«Maman est là. » C’est le cri du cœur que Julie, une habitante de Beauvais, a lancé à ses trois enfants samedi matin à Saint-Martin-le-Nœud. Depuis quelques semaines, Julie, directrice de ressources humaines dans une grande entreprise, vit une séparation douloureuse avec le père de ses trois enfants âgés de 7, 4 et 2 ans et demi.
Vendredi, tout bascule. « En début d’après-midi, l’école m’informe que mon ex-concubin est venu chercher nos enfants pour les emmener chez le médecin, raconte Julie. Je quitte mon travail pour le rejoindre là-bas. Sur place, il n’y a qu’un enfant et j’apprends que les deux autres sont chez mes ex-beaux-parents. Le médecin nous indique que notre enfant a juste une toux. Normalement, je dois récupérer mes enfants à 16h30. »

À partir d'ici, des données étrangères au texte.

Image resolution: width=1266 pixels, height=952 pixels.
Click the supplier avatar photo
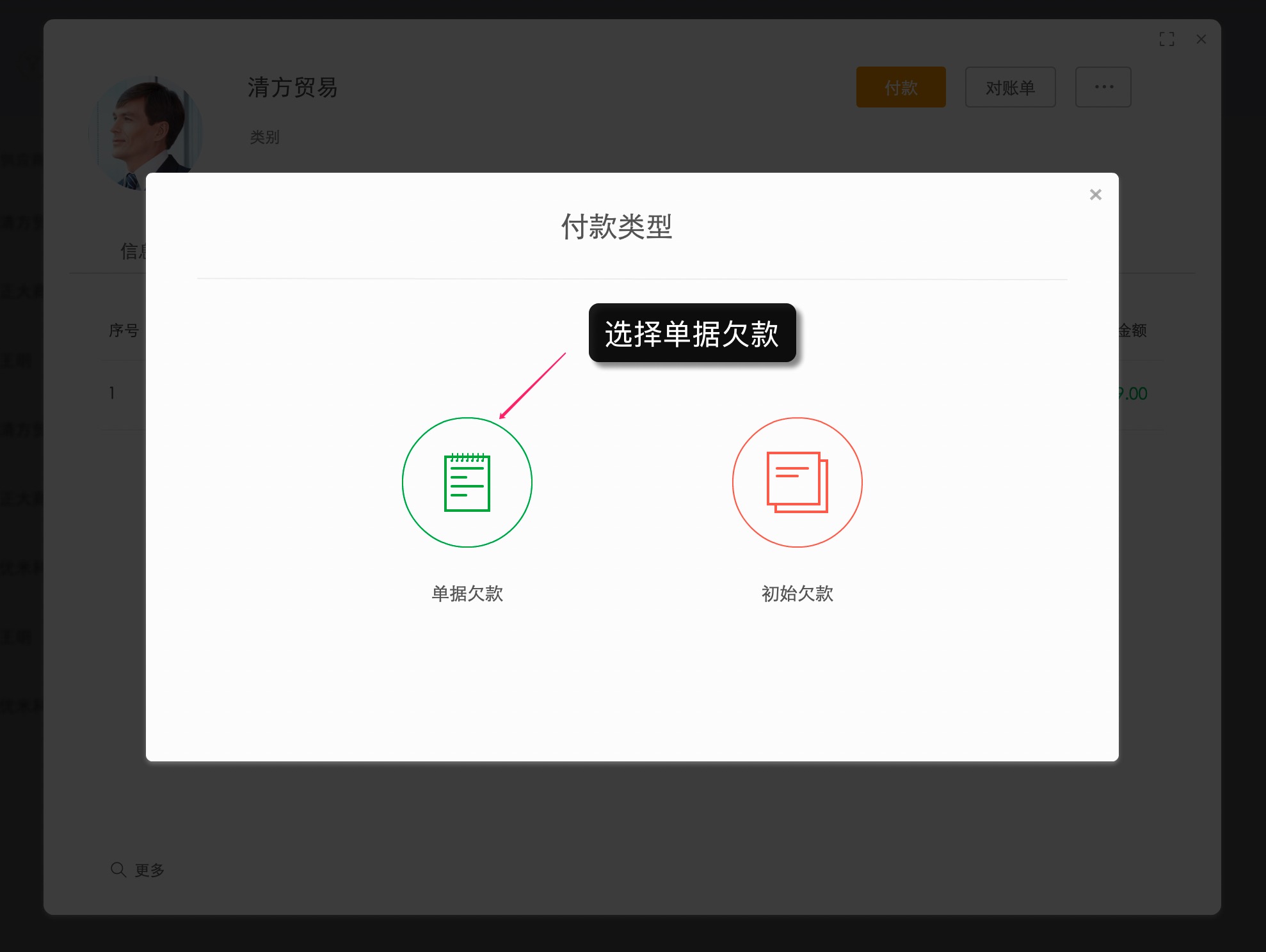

Un accord trouvé avec le père
Mais à l’heure prévue, elle reçoit un SMS lui précisant que « les enfants resteront à Saint-Martin-le-Nœud chez leurs grands-parents pour se reposer pendant les vacances ». Le monde de Julie s’écroule. « Je me suis vue privée de mes enfants pour Noël, avoue-t-elle. J’avais prévu de les emmener à Bordeaux, dans ma famille, pendant ma semaine de vacances. J’ai essayé de joindre leur père, les grands-parents. En vain. » Au milieu de la nuit, Julie décide de prendre les choses en main. « Je ne pouvais pas rester sans rien faire, explique-t-elle. Je devais montrer à mes enfants que j’étais là, que je pensais à eux, que je ne les laisserais pas. J’ai confectionné des banderoles, gonflé les ballons, pris les tentes des enfants. » A l’aube, elle prévient les gendarmes et le maire de Saint-Martin. A 8 heures samedi, elle monte son installation en face de la maison des grands-parents. « J’étais déterminée à faire le pied de grue jusqu’à ce qu’ils me voient, souligne-t-elle. Heureusement, l’intervention des gendarmes a été salutaire. C’est grâce à leur insistance que mon ex-compagnon a fini par ouvrir la porte et que j’ai pu voir mes enfants. » Samedi après-midi, le couple est convoqué séparément à la gendarmerie. Les auditions débouchent sur un accord. « Je peux emmener mes enfants en vacances avec moi, précise Julie, soulagée. Ça se termine bien mais je sais qu’il y aura d’autres épreuves à venir. Nous avons une audience auprès du juge des affaires familiales au mois de mars. Les dernières semaines de cohabitation ont été très dures à vivre. J’ai proposé à maintes reprises de reprendre le dialogue avec une conseillère conjugale puis en médiation familiale. J’ai porté plainte à deux reprises pour violences physiques et psychologiques. Ce qui me touche le plus, c’est de voir mes enfants déboussolés par l’attitude de leur père. »
Ce genre de drame familial est malheureusement fréquent. Pour l’avocate de Julie, l’attitude de sa cliente est exemplaire. « Pour moi, il n’est pas anodin de faire figurer et de communiquer cet acte de courage de la mère de trois petits enfants venue camper en pleine intempérie devant la porte des grands-parents, souligne Me Dupire-Nosbaum, avocate de Julie. Nous étions complètement bloqués et il a fallu l’énergie exceptionnelle d’une mère et l’action de la gendarmerie pour que le père accepte un accord. Cela pourrait donner de l’espoir aux mères désespérées qui vivent ce genre de situation.